%%

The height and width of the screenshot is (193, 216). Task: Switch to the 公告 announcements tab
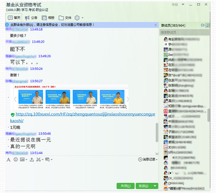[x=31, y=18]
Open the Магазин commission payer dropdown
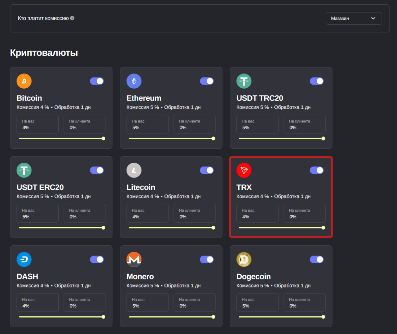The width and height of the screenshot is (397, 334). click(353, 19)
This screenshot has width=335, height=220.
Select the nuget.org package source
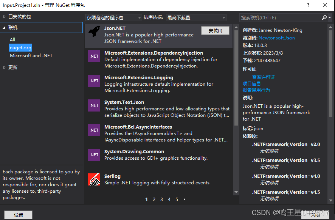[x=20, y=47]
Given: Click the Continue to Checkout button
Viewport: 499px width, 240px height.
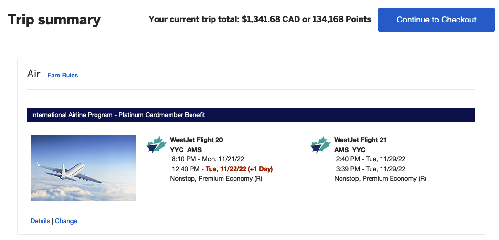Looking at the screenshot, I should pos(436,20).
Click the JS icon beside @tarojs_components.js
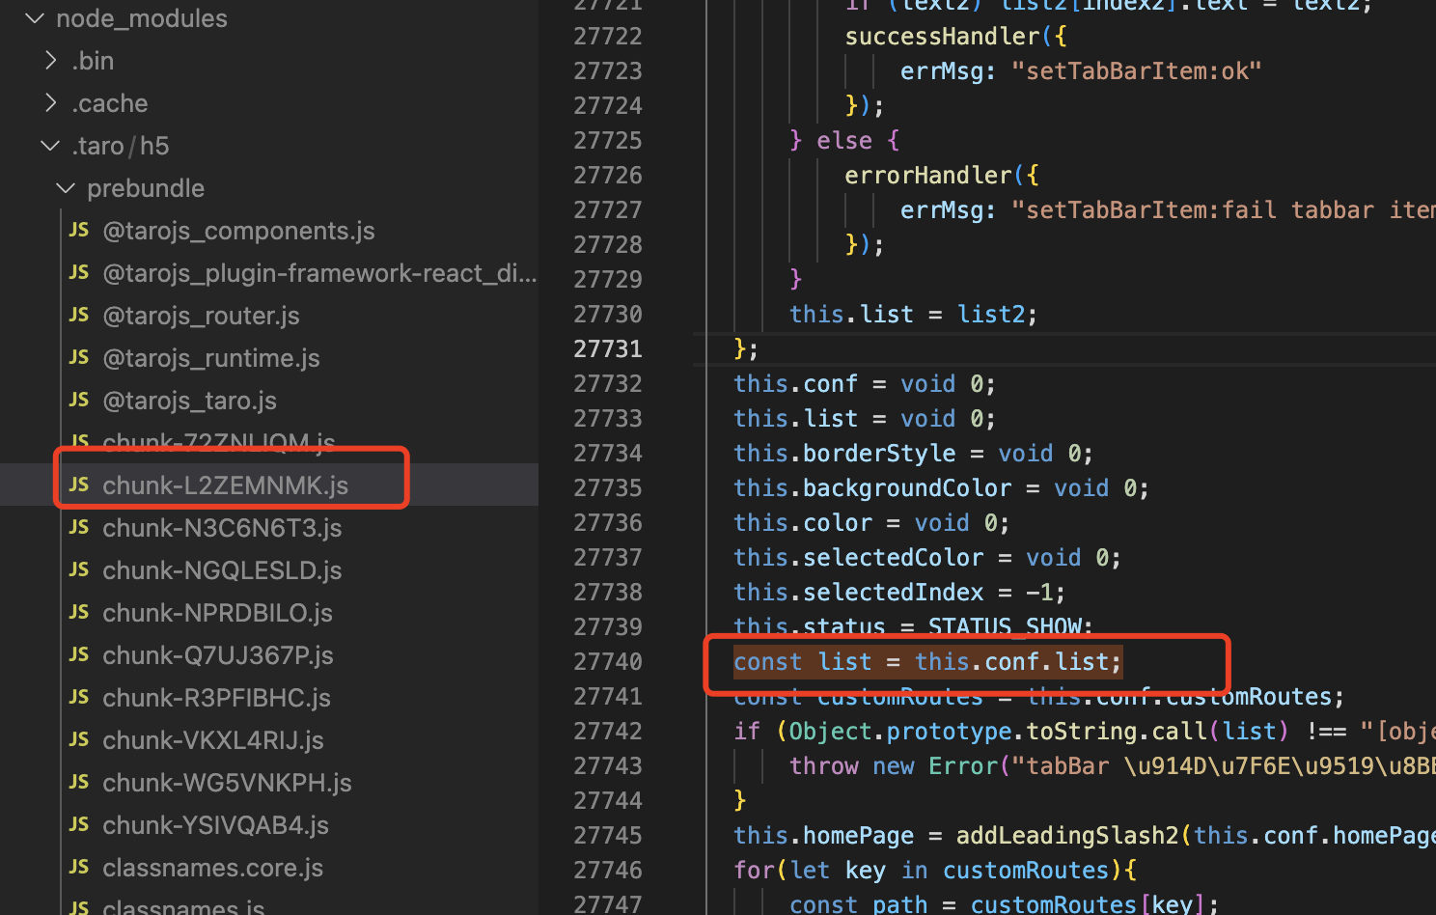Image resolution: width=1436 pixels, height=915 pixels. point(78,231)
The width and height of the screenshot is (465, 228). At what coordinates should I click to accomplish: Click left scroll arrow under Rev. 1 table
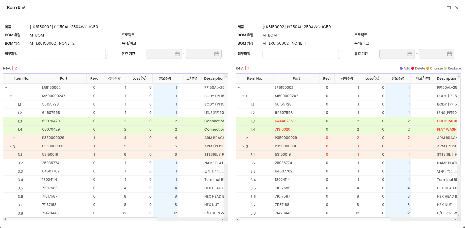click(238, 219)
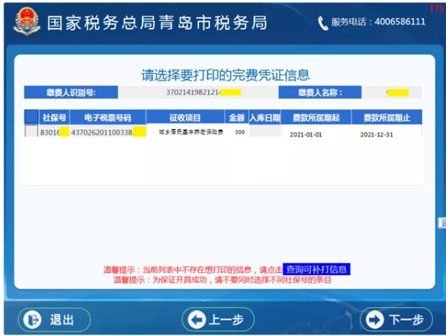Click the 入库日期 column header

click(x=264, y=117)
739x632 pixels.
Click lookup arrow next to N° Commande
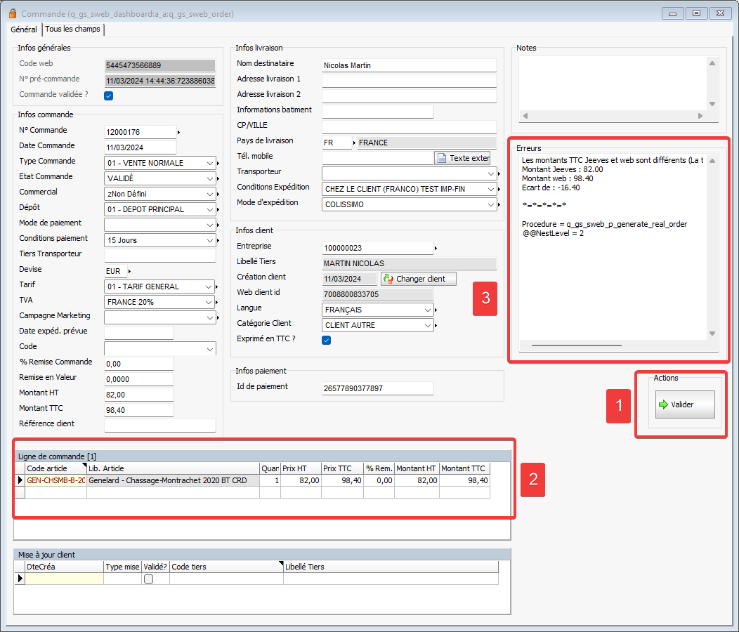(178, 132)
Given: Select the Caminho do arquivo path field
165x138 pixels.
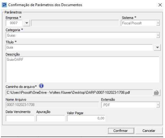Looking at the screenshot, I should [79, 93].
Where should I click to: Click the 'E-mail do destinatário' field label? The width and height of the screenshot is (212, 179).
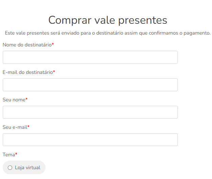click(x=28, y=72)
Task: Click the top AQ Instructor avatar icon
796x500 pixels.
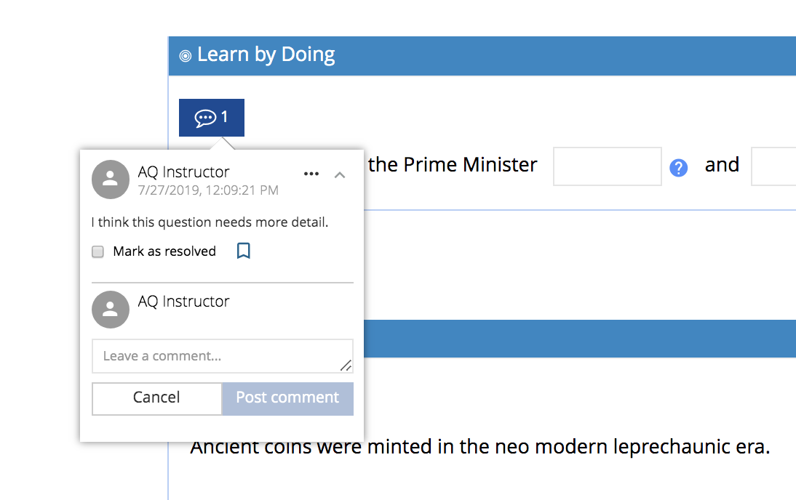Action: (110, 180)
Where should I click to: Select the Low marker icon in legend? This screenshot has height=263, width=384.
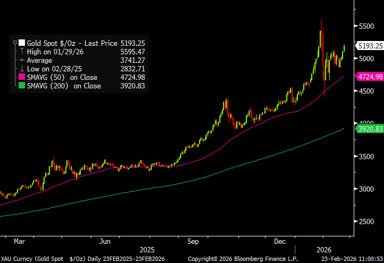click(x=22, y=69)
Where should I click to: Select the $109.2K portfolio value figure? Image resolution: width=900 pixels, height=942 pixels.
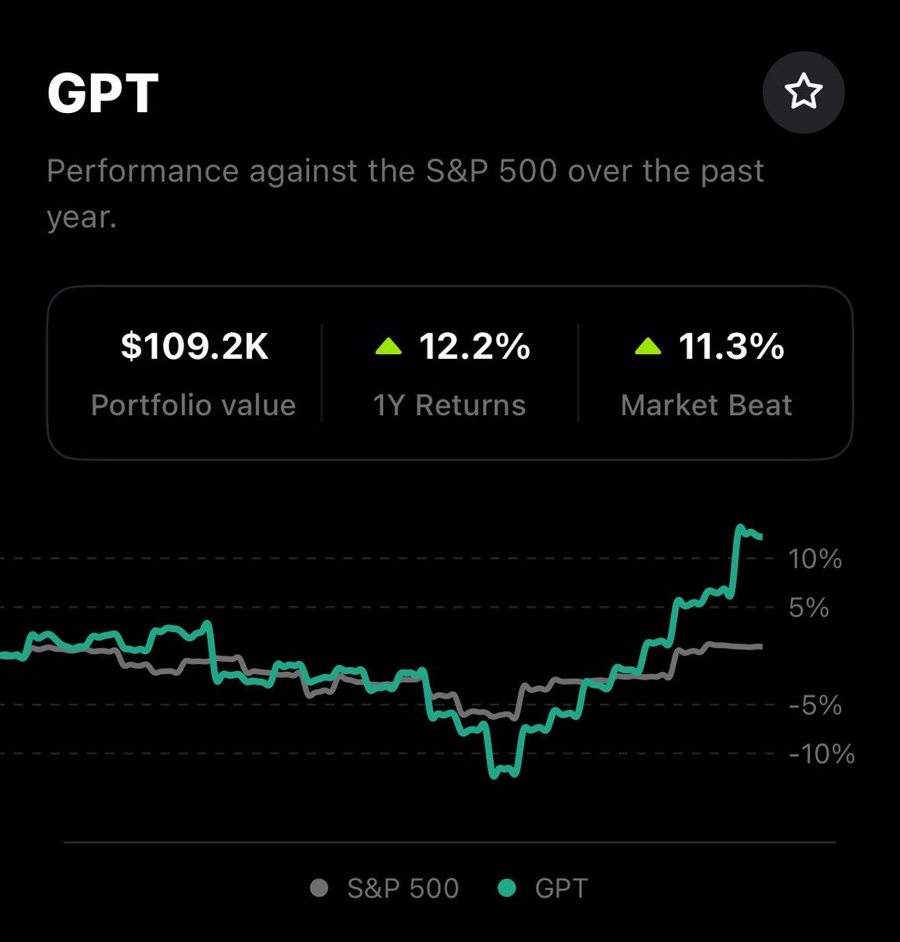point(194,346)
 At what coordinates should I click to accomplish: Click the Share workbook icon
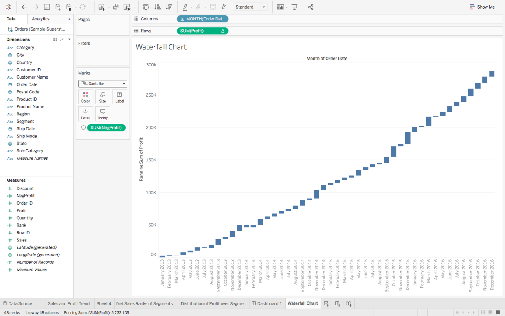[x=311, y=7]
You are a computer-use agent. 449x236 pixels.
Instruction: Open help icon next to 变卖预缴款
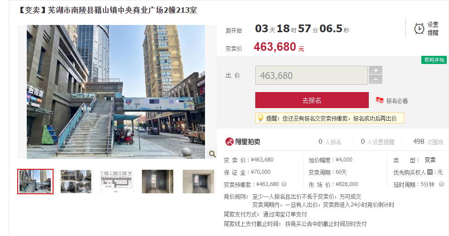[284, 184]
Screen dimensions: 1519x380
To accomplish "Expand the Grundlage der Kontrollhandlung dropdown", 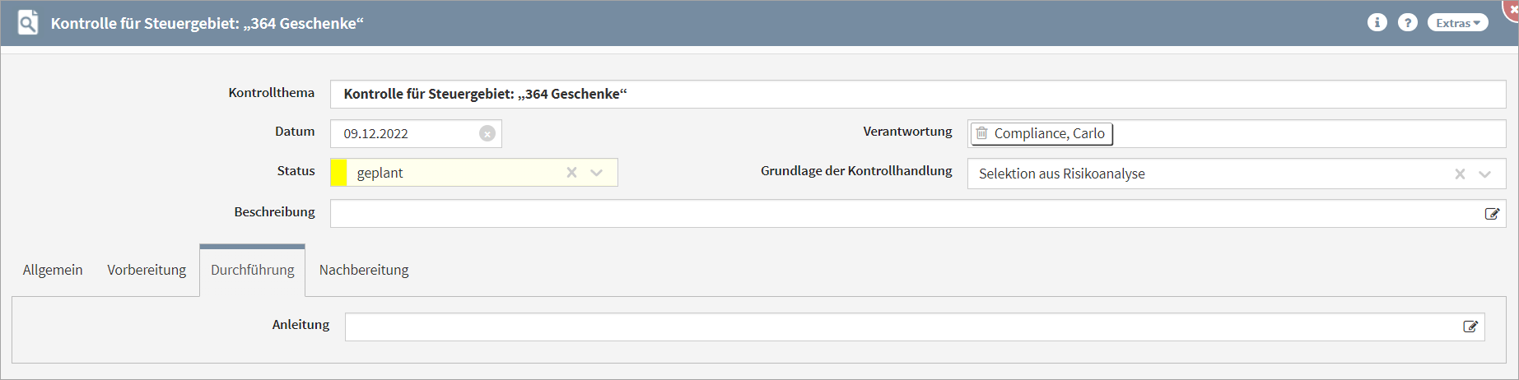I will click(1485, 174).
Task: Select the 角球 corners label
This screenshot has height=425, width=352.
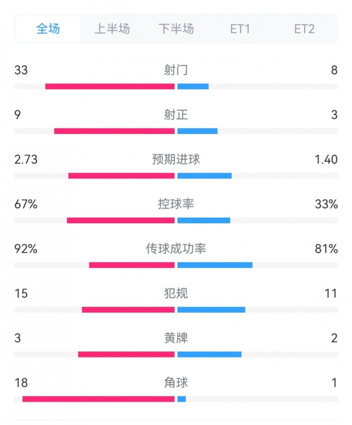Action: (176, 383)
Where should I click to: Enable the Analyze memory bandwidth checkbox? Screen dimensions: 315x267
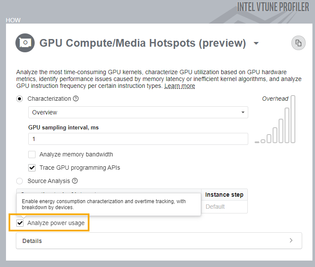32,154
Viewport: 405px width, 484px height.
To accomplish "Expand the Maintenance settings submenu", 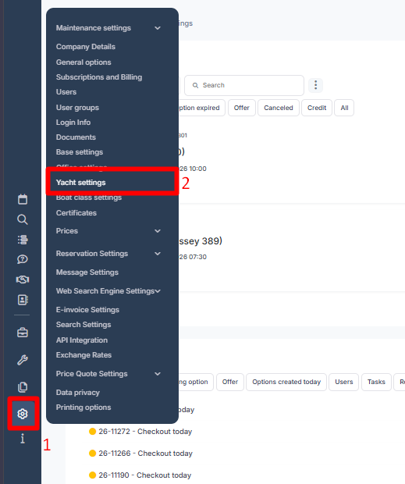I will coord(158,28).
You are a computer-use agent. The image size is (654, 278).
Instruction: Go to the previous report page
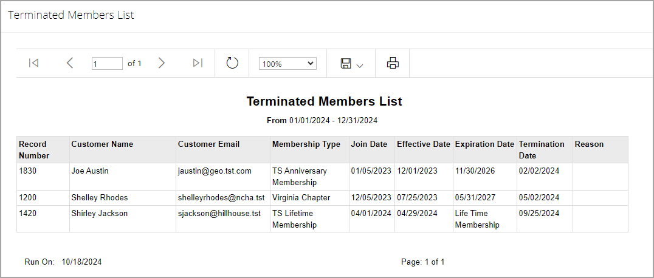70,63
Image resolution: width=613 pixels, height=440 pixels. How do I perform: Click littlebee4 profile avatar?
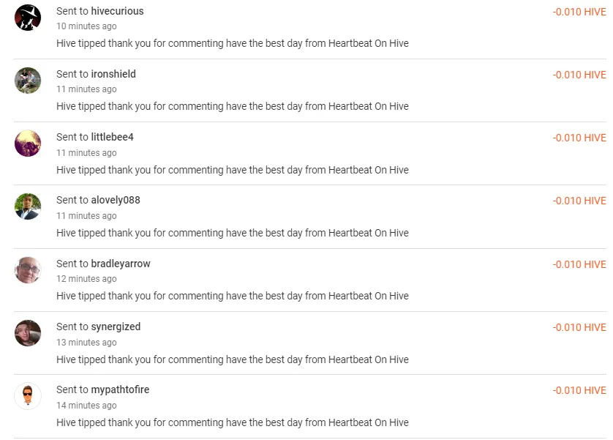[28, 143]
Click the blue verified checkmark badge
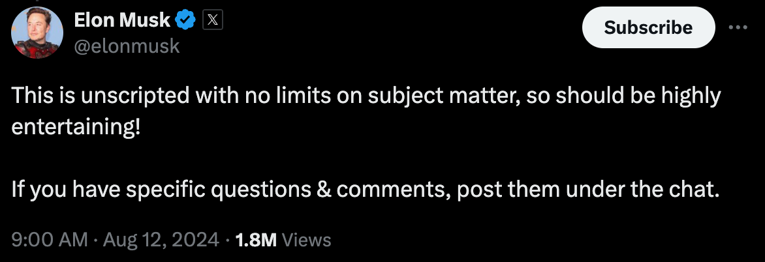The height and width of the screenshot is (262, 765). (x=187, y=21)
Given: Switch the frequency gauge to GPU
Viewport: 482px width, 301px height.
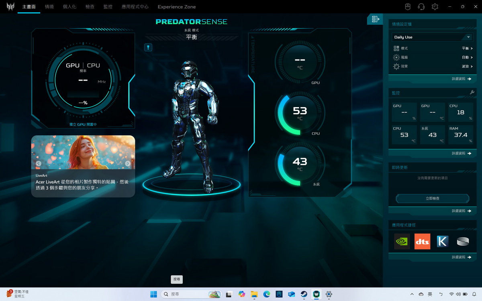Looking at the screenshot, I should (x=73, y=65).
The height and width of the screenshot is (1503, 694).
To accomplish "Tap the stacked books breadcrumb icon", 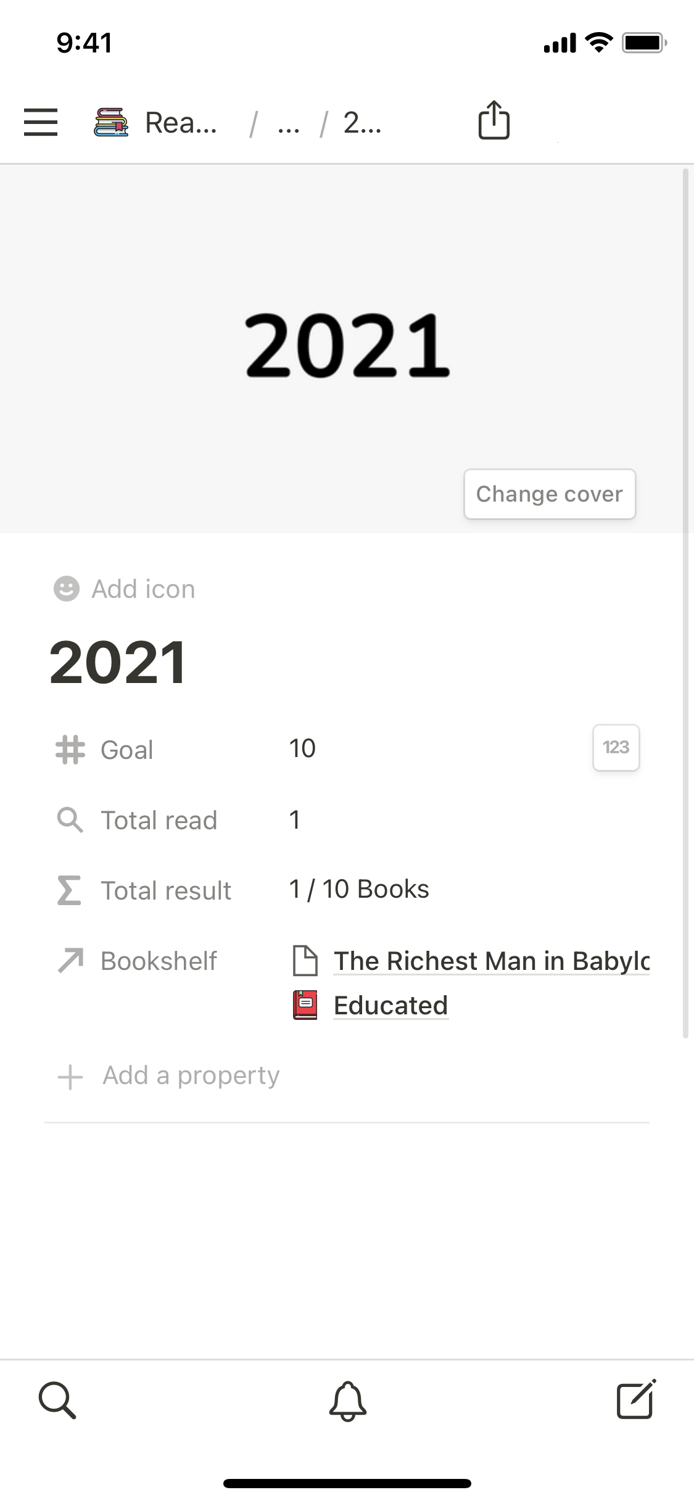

%%

**Exercise objective**
Every line from the one containing "Instruction: Go to the previous report page" through the last line of the records is to be reproduced exactly, with pictures left out and nothing else given.

**Result**
Instruction: Go to the previous report page
70,63
Image resolution: width=613 pixels, height=440 pixels. How do I perform: Click littlebee4 profile avatar?
[28, 143]
Click the blue verified checkmark badge
The height and width of the screenshot is (262, 765). (x=187, y=21)
Given: Switch the frequency gauge to GPU
Viewport: 482px width, 301px height.
Looking at the screenshot, I should (x=73, y=65).
The height and width of the screenshot is (1503, 694).
To accomplish "Tap the stacked books breadcrumb icon", 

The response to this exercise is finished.